Neue Sanktionen G7-Staaten wollen russische Goldimporte stoppen

Beim G7-Gipfel in Elmau stehen auch neue Sanktionen gegen Russland auf der Agenda. Um Putins Rückhalt bei russischen Oligarchen zu schwächen, will der Westen deren Möglichkeit zum Goldhandel einschränken.
Gemeinsam gegen Russland: Frankreichs Präsident Emmanuel Macron (l.) und der britische Premier Boris Johnson in Elmau

Gemeinsam gegen Russland: Frankreichs Präsident Emmanuel Macron (l.) und der britische Premier Boris Johnson in Elmau

Foto: BENOIT TESSIER / REUTERS

Die sieben führenden Industriestaaten (G7) wollen neue Importe von russischem Gold wegen des Kriegs gegen die Ukraine unterbinden. Die USA und Großbritannien würden den Schritt schon am Sonntag am ersten Tag des Treffens offiziell bekanntgeben, die G7-Staatengruppe insgesamt werde dann folgen, sagt ein US-Regierungsvertreter. US-Präsident Joe Biden und die anderen G7-Staats- und Regierungschefs seien entschlossen, Russlands Staatschef Wladimir Putin für das Vorgehen in der Ukraine weiter zur Verantwortung zu ziehen.

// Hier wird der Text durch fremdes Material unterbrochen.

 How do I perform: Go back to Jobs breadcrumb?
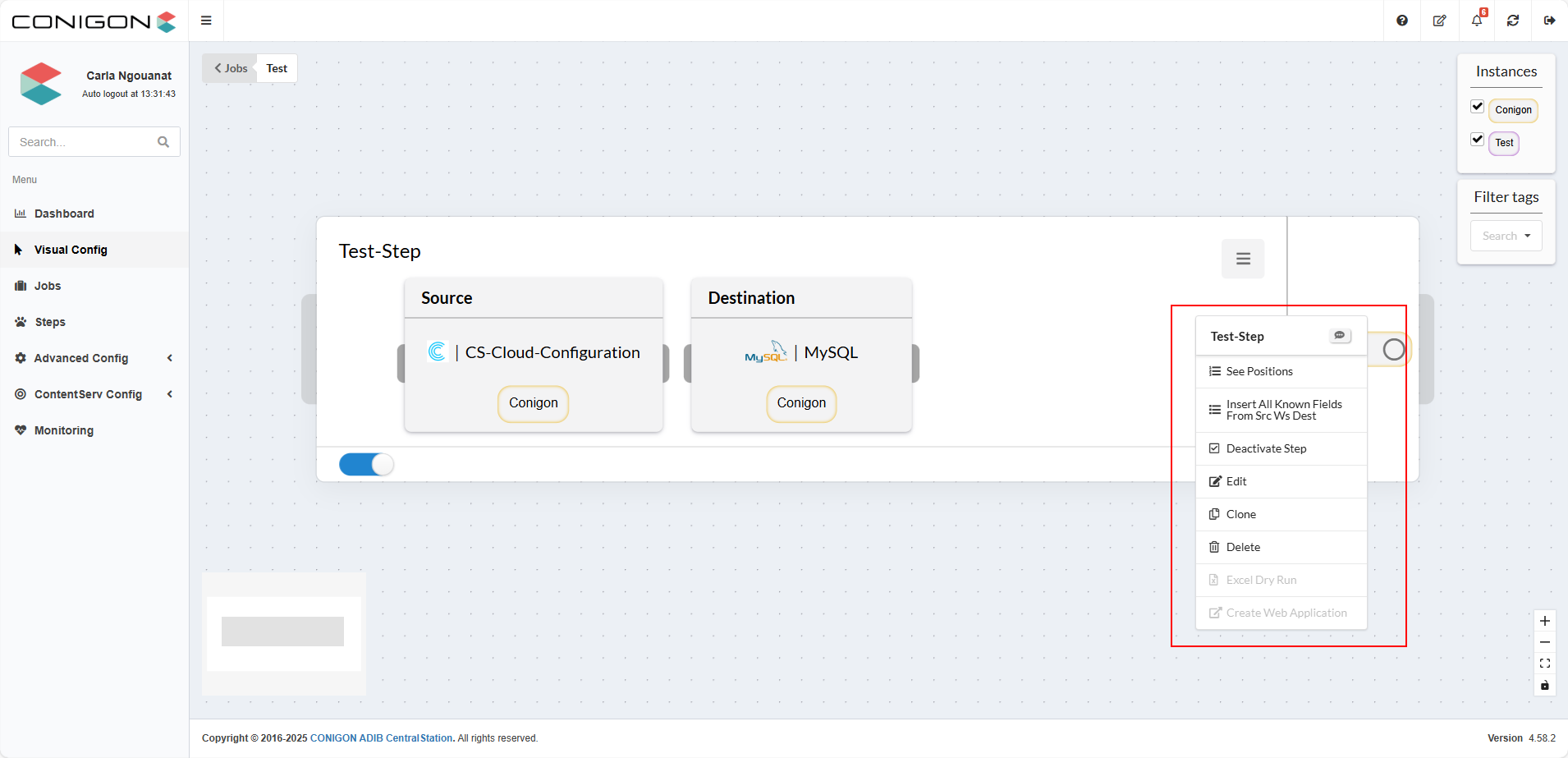231,68
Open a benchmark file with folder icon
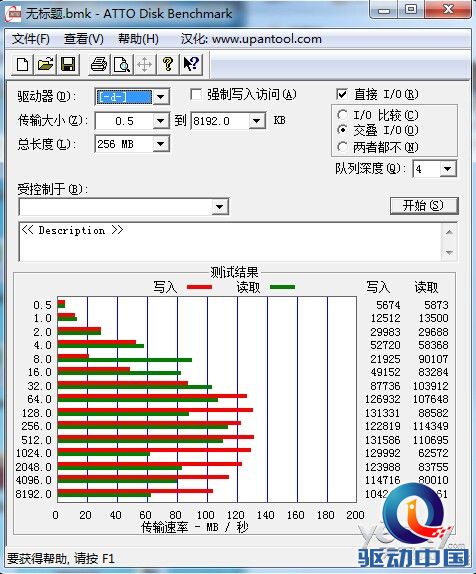476x574 pixels. (x=45, y=65)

Das Verbot werde bereits in Kürze in Kraft treten und sowohl für neu abgebautes als auch für veredeltes Gold gelten, hieß es in einer am Sonntag verbreiteten Erklärung der britischen Regierung vor Beginn des Gipfeltreffens auf Schloss Elmau in Bayern. Zuvor exportiertes Gold russischer Herkunft sei davon nicht betroffen. Von US-Regierungskreisen wurde das Embargo-Vorhaben bestätigt.

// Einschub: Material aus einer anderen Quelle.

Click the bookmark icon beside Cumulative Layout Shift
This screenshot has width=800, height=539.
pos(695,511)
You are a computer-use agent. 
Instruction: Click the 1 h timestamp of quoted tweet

"Wir müssen dem Putin-Regime die finanzielle Grundlage entziehen. Das Vereinigte Königreich und unsere Verbündeten tun genau das", begründete Premierminister Boris Johnson die Entscheidung. "Die Maßnahmen, die wir heute angekündigt haben, werden die russischen Oligarchen direkt treffen und das Herz von Putins Kriegsmaschinerie angreifen."

Die russischen Goldexporte hatten im vergangenen Jahr ein Volumen von 12,6 Milliarden Pfund (rund 14,6 Milliarden Euro). Wohlhabende Russen hätten in den vergangenen Wochen verstärkt Gold gekauft, um die finanziellen Auswirkungen der westlichen Sanktionen abzumildern, so die britische Regierung. Die neue Initiative folgt auf die bereits im März verkündete Aussetzung der Akkreditierung von sechs russischen Edelmetallverarbeitern durch die London Bullion Market Association (LBMA), die als wichtigster außerbörslicher Handelsplatz für Gold und Silber gilt.

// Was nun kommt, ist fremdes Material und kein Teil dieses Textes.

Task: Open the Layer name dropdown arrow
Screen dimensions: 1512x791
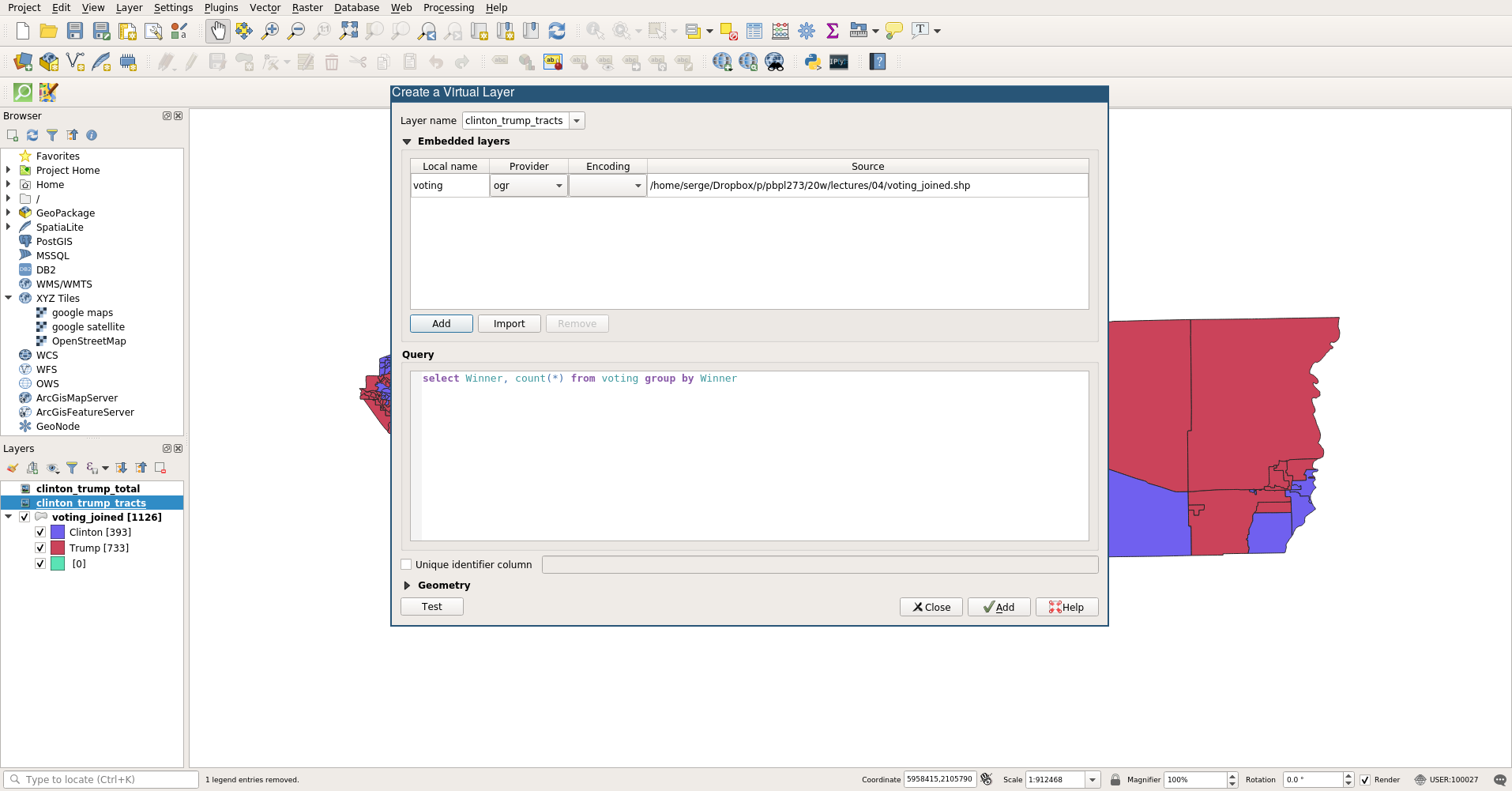Action: 577,121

Die G7-Staats- und Regierungschef beraten bis Dienstag auf Schloss Elmau bei Garmisch-Partenkirchen. Im Zentrum des Gipfels unter deutscher Präsidentschaft steht der russische Angriffskrieg gegen die Ukraine. Zu der Gruppe gehören die USA, Großbritannien, Frankreich, Italien, Japan, Kanada und Gastgeber Deutschland.